Même si la réalité n’est pas aussi rose, les réseaux d’intérêts douteux ont aujourd’hui perdu de leur importance, pour de multiples raisons : question de génération, accélération de la mondialisation, multiplication des relations stratégiques multilatérales et donc affaiblissement du lien bilatéral, etc… Mais le facteur déterminant est sans aucun doute la concurrence des chinois en Afrique. La France perd du terrain dans la mesure où le dynamisme chinois est implacable : nantis de réserves colossales, ils investissent énormément (7,8 milliards de dollars en 2008) et pratiquement sans conditions. Ayant pour souci principal la sécurisation de l’approvisionnement en matières premières, ils n’exigent pas de garanties en termes de respect de l’environnement ou des droits de l’homme, ce qui les rend souvent bien plus attractifs que les occidentaux. Le problème, c’est que les chinois ne favorisent pas le développement local : lorsqu’ils lancent des projets de construction, ils viennent avec des travailleurs chinois, ce qui ne crée pas d’emplois dans le pays concerné. Sans cela, les échanges entre la Chine et l’Afrique se chiffreraient à bien plus de 100 milliards de dollars par an.

La politique africaine de la France n’est donc pas complètement dépassée. Aujourd’hui, même si le gouvernement reste complaisant à l’égard des pratiques parfois peu démocratiques de certains régimes africains, la priorité est d’assurer des débouchés et des opportunités de contrat aux fleurons de l’économie française. La rupture promise par M. Sarkozy n’a fait qu’accompagner un déclin, mais un déclin relatif toutefois, car le spectre de la Françafrique semble indépassable.

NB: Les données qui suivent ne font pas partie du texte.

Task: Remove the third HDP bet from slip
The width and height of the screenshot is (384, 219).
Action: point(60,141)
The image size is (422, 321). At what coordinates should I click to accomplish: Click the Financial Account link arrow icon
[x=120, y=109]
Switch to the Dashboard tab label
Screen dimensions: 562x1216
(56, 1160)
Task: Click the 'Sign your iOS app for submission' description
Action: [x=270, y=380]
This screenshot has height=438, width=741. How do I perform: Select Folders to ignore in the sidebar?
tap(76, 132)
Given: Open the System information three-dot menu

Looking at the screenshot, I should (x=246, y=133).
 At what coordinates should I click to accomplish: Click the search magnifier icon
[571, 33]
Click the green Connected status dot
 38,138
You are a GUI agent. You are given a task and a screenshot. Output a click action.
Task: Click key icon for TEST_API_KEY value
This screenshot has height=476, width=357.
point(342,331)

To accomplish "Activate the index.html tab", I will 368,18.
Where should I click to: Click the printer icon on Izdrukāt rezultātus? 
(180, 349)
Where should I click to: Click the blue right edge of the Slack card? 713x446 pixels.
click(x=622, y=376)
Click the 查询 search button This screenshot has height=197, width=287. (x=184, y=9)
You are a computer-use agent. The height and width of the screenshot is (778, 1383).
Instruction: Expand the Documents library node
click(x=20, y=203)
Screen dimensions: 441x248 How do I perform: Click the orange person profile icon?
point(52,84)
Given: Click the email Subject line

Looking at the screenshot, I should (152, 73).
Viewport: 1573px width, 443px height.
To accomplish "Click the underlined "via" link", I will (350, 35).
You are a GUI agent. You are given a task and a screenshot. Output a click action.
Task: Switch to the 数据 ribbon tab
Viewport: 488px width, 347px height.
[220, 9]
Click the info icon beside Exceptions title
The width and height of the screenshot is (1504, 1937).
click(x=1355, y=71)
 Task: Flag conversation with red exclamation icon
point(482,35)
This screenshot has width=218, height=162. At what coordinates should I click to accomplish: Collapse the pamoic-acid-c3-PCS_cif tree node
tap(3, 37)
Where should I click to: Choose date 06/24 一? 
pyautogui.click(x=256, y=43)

Dans trois semaines se déroulera le prochain Sommet France-Afrique, réunissant les chefs d’Etat africains et français à Nice, du 24 au 31 mai 2010. Cette rencontre sera l’occasion pour les deux parties de renforcer leurs liens : la France cherchant à maintenir son influence en Afrique, et les africains cherchant à obtenir de la France des engagements en termes d’aide au développement et de coopération. Si la participation du rwandais Paul Kagamé sonne comme une victoire pour ce sommet, on comptera toutefois l’ivoirien Laurent Gbagbo – qui se fera remplacer – parmi les grands absents. Autre nouveauté du Sommet, la participation de grandes entreprises (80 françaises et 150 africaines), ainsi que de groupes syndicalistes, ce qui est de bonne augure pour la coopération économique. De plus, le Sommet de l’Union pour la Méditerranée (UPM) aura lieu peu après, les 6 et 7 juin 2010 à Barcelone. Cette rencontre est fondamentale pour redynamiser l’UPM, que nombreux considèrent déjà comme un échec malgré les grandes potentialités d’une telle organisation.

Ces deux rencontres seront donc cruciales pour les acteurs en présence. Les questions de gouvernance politique et économique entre l’Afrique et l’Europe, et au sein de l’Afrique deviennent de plus en plus difficiles à appréhender et à gérer au fur et à mesure qu’elles sont laissées de côté. Si ces deux Sommets réussissent et débouchent sur des engagements concrets, ils redynamiseront la coopération intra et interrégionale, ce qui ne peut qu’être bénéfique en temps d’incertitude économique. En revanche, l’échec de ces deux sommets reviendrait à maintenir le statu quo, ce qui ne peut être que néfaste, pour l’Europe comme pour l’Afrique.